Prolonged duration local anesthesia with minimal toxicity

Injectable local anesthetics that would last for many days could have a marked impact on periprocedural care and pain management. Formulations have often been limited in duration of action, or by systemic toxicity, local tissue toxicity from local anesthetics, and inflammation. To address those issues, we developed liposomal formulations of saxitoxin (STX), a compound with ultrapotent local anesthetic properties but little or no cytotoxicity. In vitro, the release of bupivacaine and STX from liposomes depended on the lipid composition and on whether dexamethasone was incorporated. In cell culture, bupivacaine, but not STX, was myotoxic (to C2C12 cells) and neurotoxic (to PC12 cells) in a concentration- and time-dependent manner. Liposomal formulations containing combinations of the above compounds produced sciatic nerve blockade lasting up to 7.5 days (with STX + dexamethasone liposomes) in male Sprague-Dawley rats. Systemic toxicity only occurred where high loadings of dexamethasone increased the release of liposomal STX. Mild myotoxicity was only seen in formulations containing bupivacaine. There was no nerve injury on Epon-embedded sections, and these liposomes did not up-regulate the expression of 4 genes associated with nerve injury in the dorsal root ganglia. These results suggest that controlled release of STX and similar compounds can provide very prolonged nerve blocks with minimal systemic and local toxicity.
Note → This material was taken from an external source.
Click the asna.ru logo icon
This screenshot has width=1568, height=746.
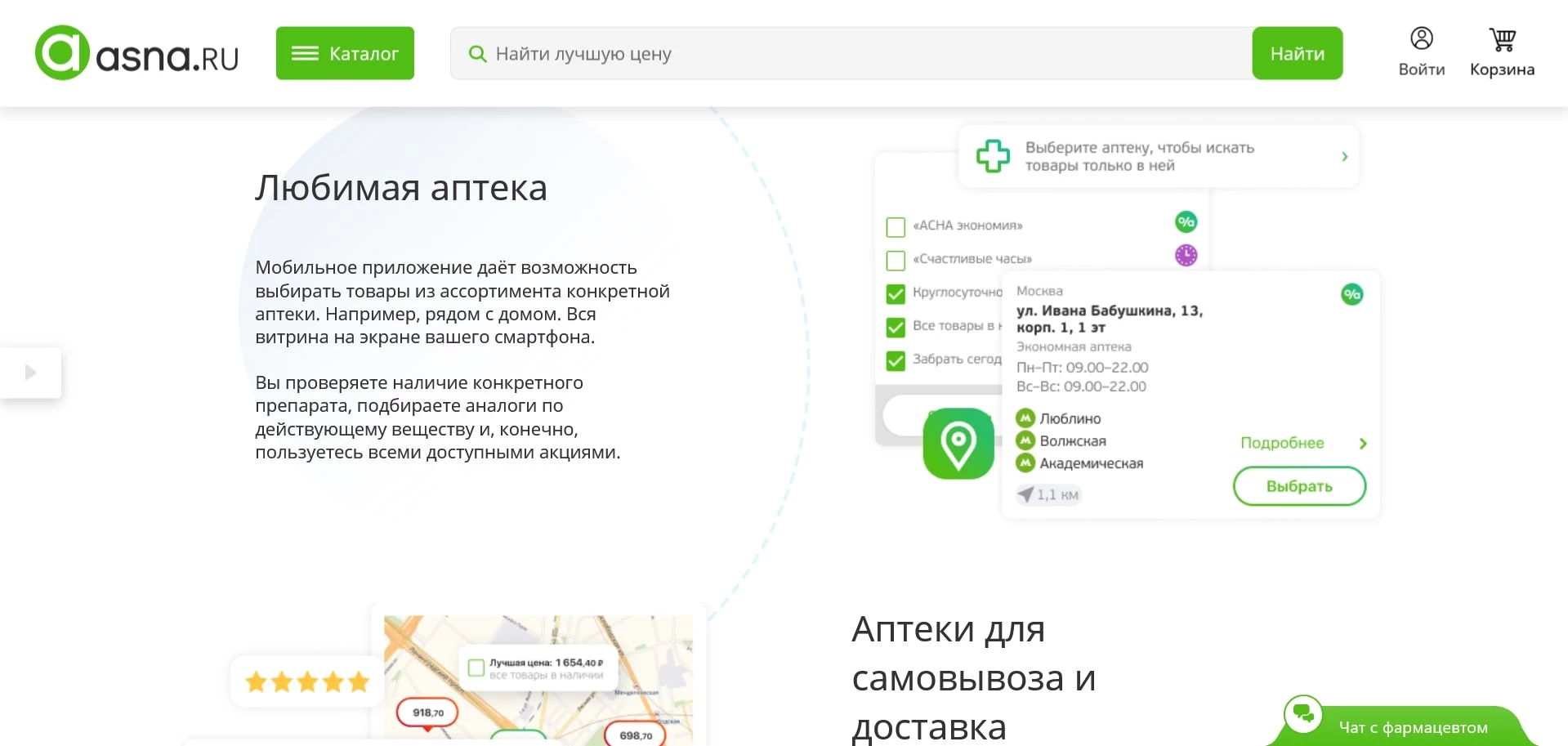(x=62, y=53)
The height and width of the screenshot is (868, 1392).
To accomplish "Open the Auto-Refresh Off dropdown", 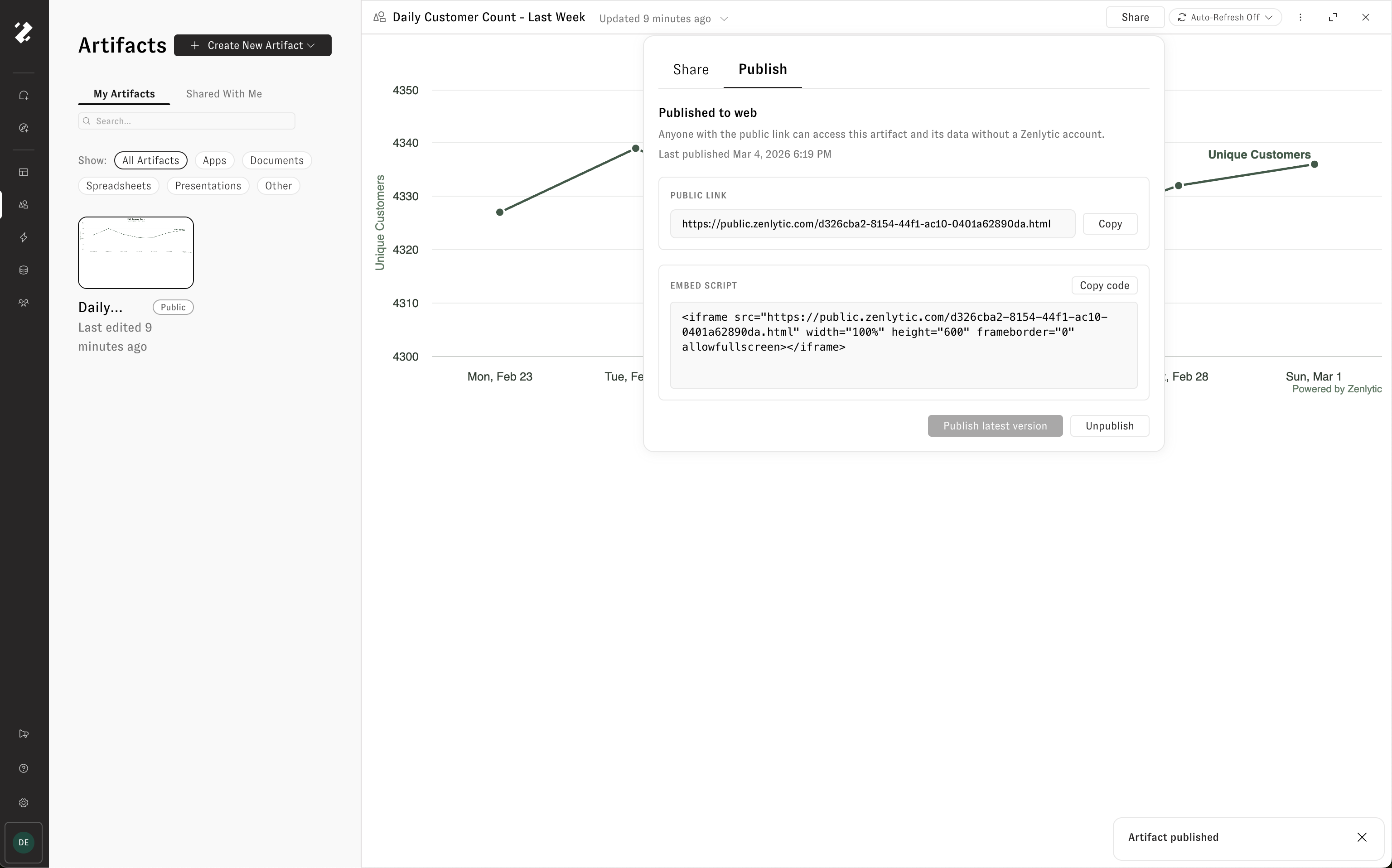I will (1225, 17).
Long acting local anesthetic–polymer formulation to prolong the effect of analgesia

Prolonged postoperative analgesia cannot be achieved using single injections of local anesthetic solutions. The study objective was to evaluate the efficacy and toxicity of a new formulation of bupivacaine loaded in an injectable fatty acid based biodegradable polymer poly(sebacic-co-ricinoleic acid) for producing motor and sensory block when injected near the sciatic nerve. Bupivacaine was dissolved in poly(fatty ester-anhydride) paste and tested for drug release in vitro and in vivo after injection in mice. The efficacy and toxicity of the polymer-drug combination was determined by injecting the polymer formulation near the sciatic nerve of mice and measure the sensory and motor nerve blockade for 48 h, while monitoring the animal general health and the injection site. Seventy percent of the incorporated drug was released during 1 week in vitro. Single injection of 10% bupivacaine in the polymer caused motor and sensory block that lasted 30 h. Microscopic examination of the injection sites revealed only mild infiltration in three of eight examined tissues with no pathological findings for internal organs were found. In conclusion the polymer poly(sebacic-co-ricinoleic acid) is a safe carrier for prolonged activity of bupivacaine.